Case Study 1: GlobalBank's Dynamic Reporting System

Background

GlobalBank operates 47 branches across three states. Each branch manager needs regular reports on account balances, transaction volumes, dormant accounts, and overdraft trends. Historically, each report was a separate COBOL-DB2 batch program — 23 programs in total, each with its own SQL, formatting logic, and JCL.

Maria Chen's team spent an estimated 30% of their time maintaining these report programs. Every time the ACCOUNT table schema changed, all 23 programs required modification, retesting, and redeployment. When a branch manager requested a new report variation, the development cycle was 2-3 weeks.

The Problem

During a quarterly review, Priya Kapoor presented the numbers:

  • 23 report programs averaging 800 lines each = 18,400 lines of COBOL to maintain
  • 12 schema changes in the past year, each requiring updates to all 23 programs
  • 47 branch managers requesting an average of 2 custom report modifications per quarter
  • Total maintenance burden: approximately 1,200 developer-hours per year

"We are spending more time maintaining report programs than building new capabilities," Maria told the steering committee.

The Solution: A Dynamic SQL Report Engine

Maria's team designed a single program — RPTENGINE — that reads report specifications from a control table and constructs dynamic SQL at runtime.

Architecture

  1. REPORT_SPEC table: Stores report definitions including base table, column list, filter criteria, sort order, and output format
  2. RPTENGINE program: Reads the specification, builds dynamic SQL with parameter markers, executes the query, and formats output
  3. Report Catalog: A CICS screen (later, a web interface) where branch managers select predefined report templates or request new ones

Key Design Decisions

Decision 1: Parameter markers for all filter values. The team initially considered building filter values directly into the SQL string for simplicity. Tomás Rivera vetoed this approach: "One branch manager will eventually figure out how to enter a semicolon followed by DROP TABLE. Use parameter markers." This decision prevented SQL injection and improved plan cache efficiency.
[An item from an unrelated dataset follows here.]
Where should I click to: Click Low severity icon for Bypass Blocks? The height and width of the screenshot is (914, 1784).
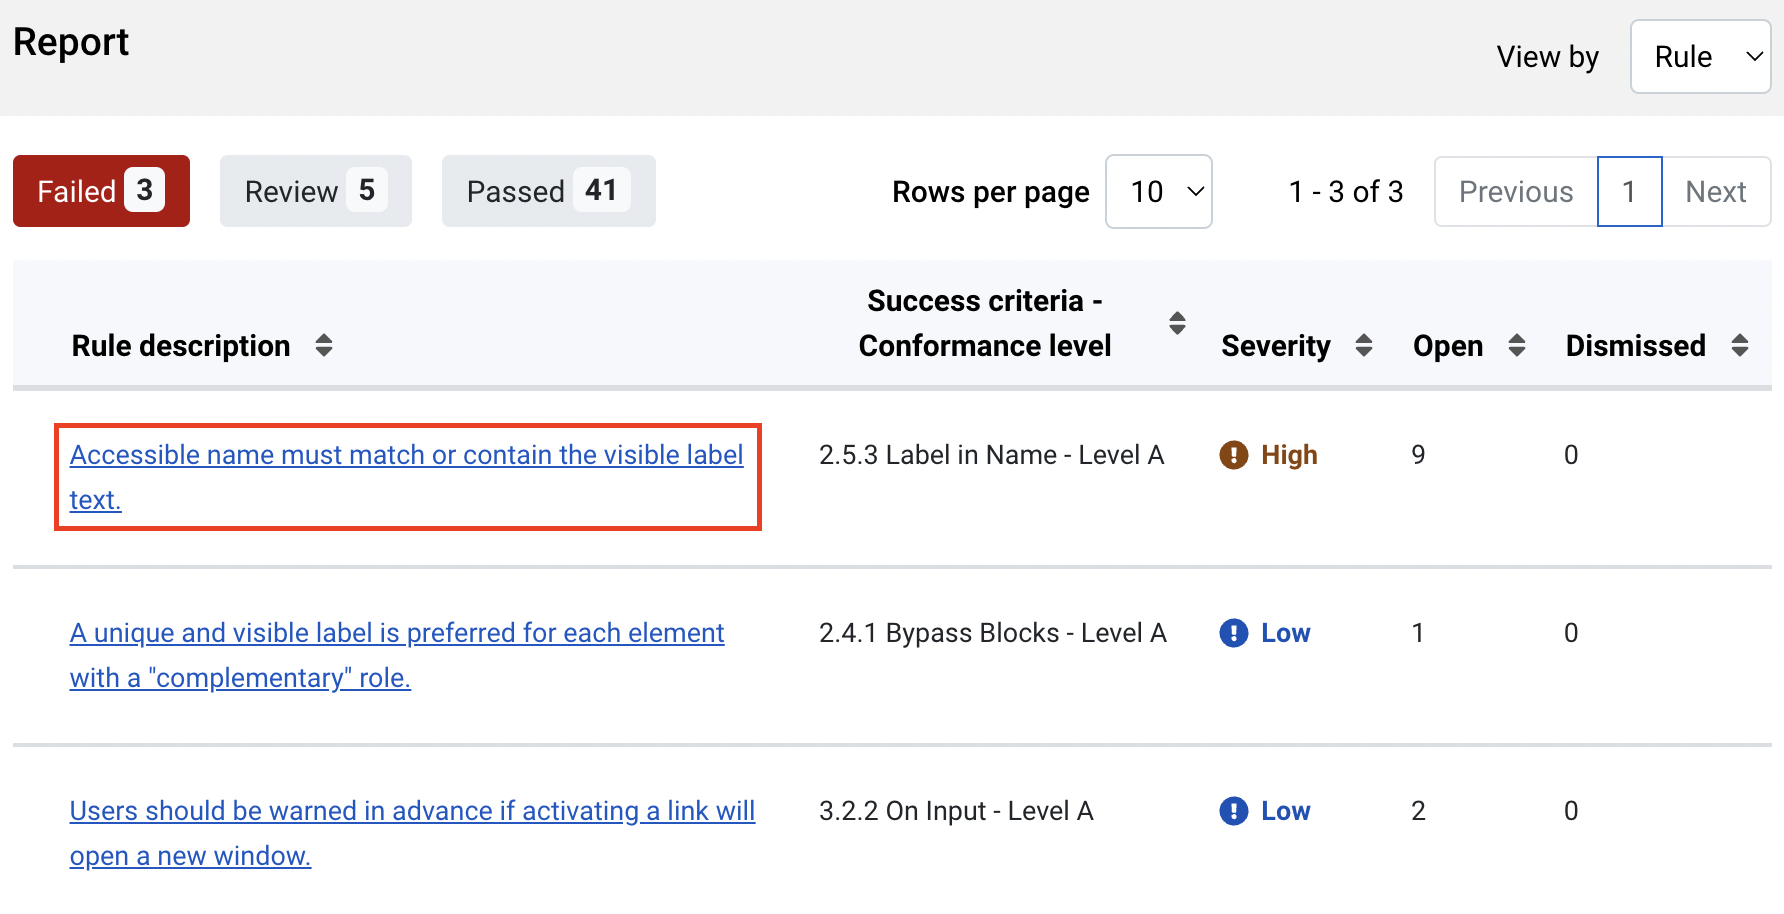pos(1233,633)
Decision 2: Whitelist validation for table and column names. Since parameter markers cannot be used for table names, column names, or ORDER BY clauses, the team maintained a whitelist of allowed identifiers. Any table or column name not in the whitelist was rejected with an error message.

Decision 3: EXPLAIN before deployment. Every new report specification was tested with EXPLAIN to verify its access path. Reports that would cause tablespace scans on large tables were flagged for index review before activation.

Results

After six months in production:

  • 1 program replaced 23, reducing code from 18,400 lines to 2,100 lines
  • Schema changes now require updating one program instead of 23
  • New report turnaround dropped from 2-3 weeks to 1-2 days (just a row in REPORT_SPEC)
  • Maintenance effort dropped from 1,200 hours/year to approximately 240 hours/year
  • Zero SQL injection incidents thanks to parameter markers and whitelist validation

Lessons Learned

  1. Dynamic SQL introduces runtime failure modes. A typo in a REPORT_SPEC row causes a PREPARE failure at runtime, not a compile-time error. The team added extensive logging and a "test mode" that PREPAREs without executing.
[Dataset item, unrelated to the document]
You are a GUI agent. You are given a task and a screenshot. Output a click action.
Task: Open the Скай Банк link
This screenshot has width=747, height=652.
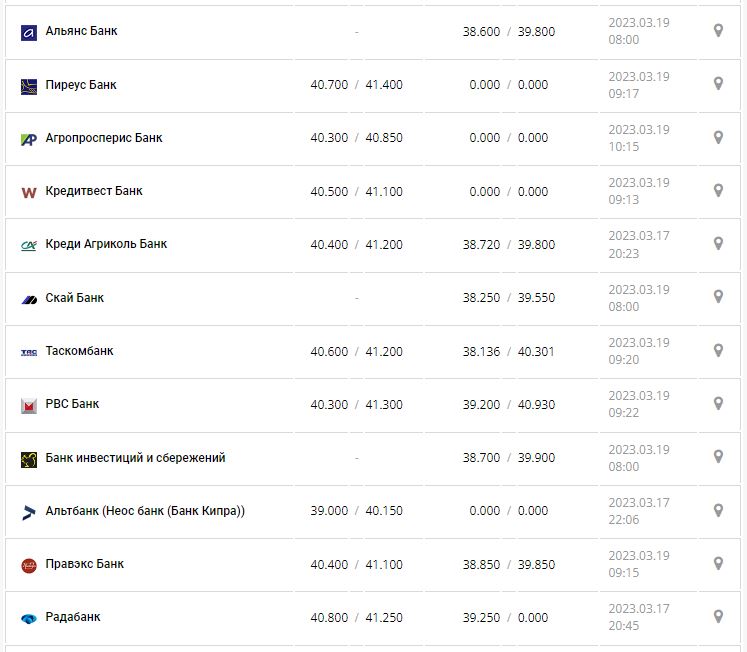click(75, 298)
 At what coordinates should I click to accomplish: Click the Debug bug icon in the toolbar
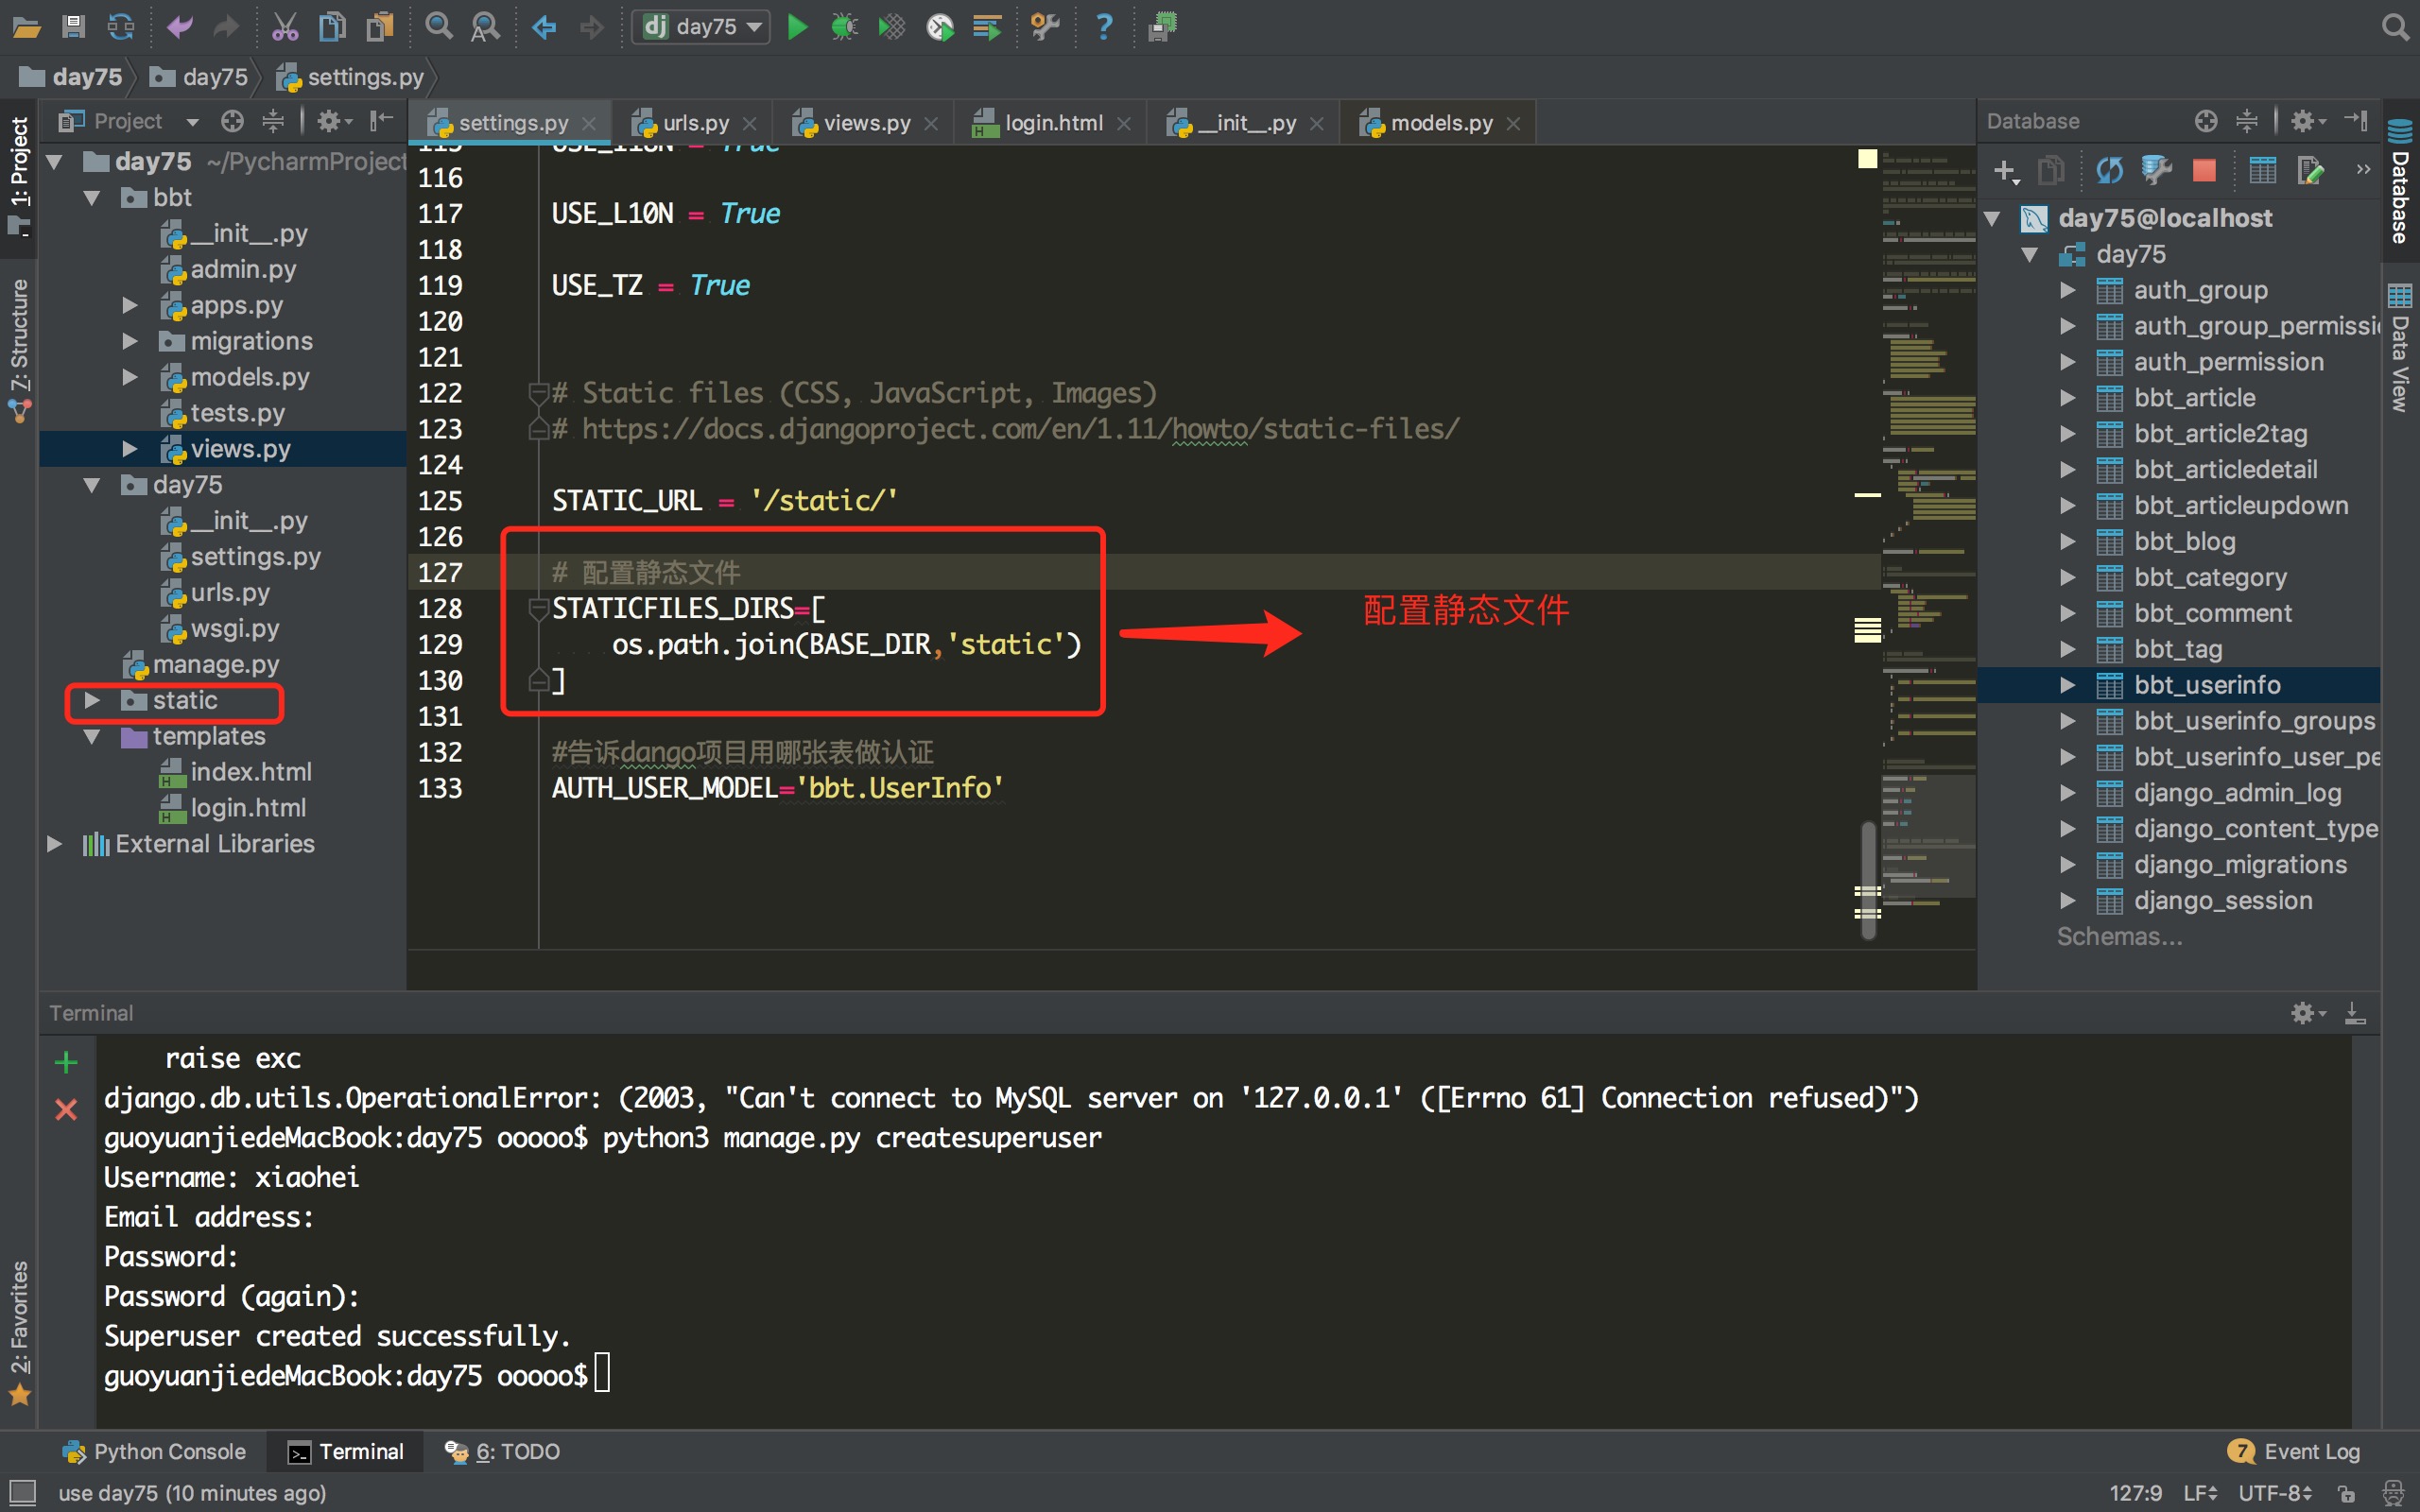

  2. Access plan variability. Because dynamic SQL is optimized at PREPARE time, the access plan depends on current table statistics. The team scheduled RUNSTATS after every major data load to keep plans optimal.
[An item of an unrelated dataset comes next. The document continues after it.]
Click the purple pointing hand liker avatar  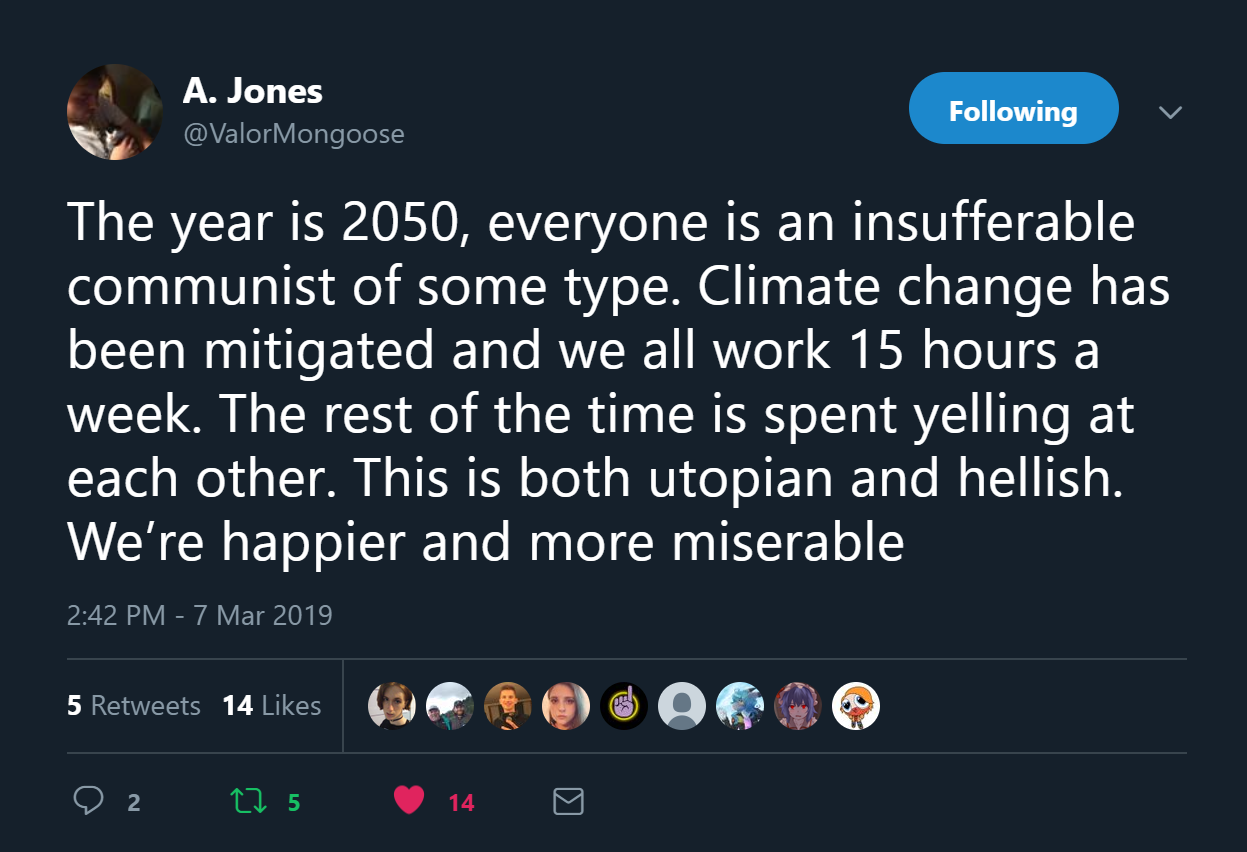tap(623, 706)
  3. PREPARE caching matters. For frequently-run reports, the team implemented a mechanism to PREPARE once at program start and reuse the prepared statement, avoiding repeated optimizer invocations.

Discussion Questions

  1. What are the risks of allowing users to define report specifications that become dynamic SQL? How would you mitigate those risks?
  2. Why is whitelist validation (allowing only known-good values) preferred over blacklist validation (blocking known-bad values) for SQL identifiers?
  3. How would you test the RPTENGINE program to ensure it handles all edge cases — empty result sets, very large result sets, NULL values in output columns, invalid specifications?
  4. The team chose to maintain the whitelist as a DB2 table rather than hardcoded values in the COBOL program. What are the advantages and disadvantages of this approach?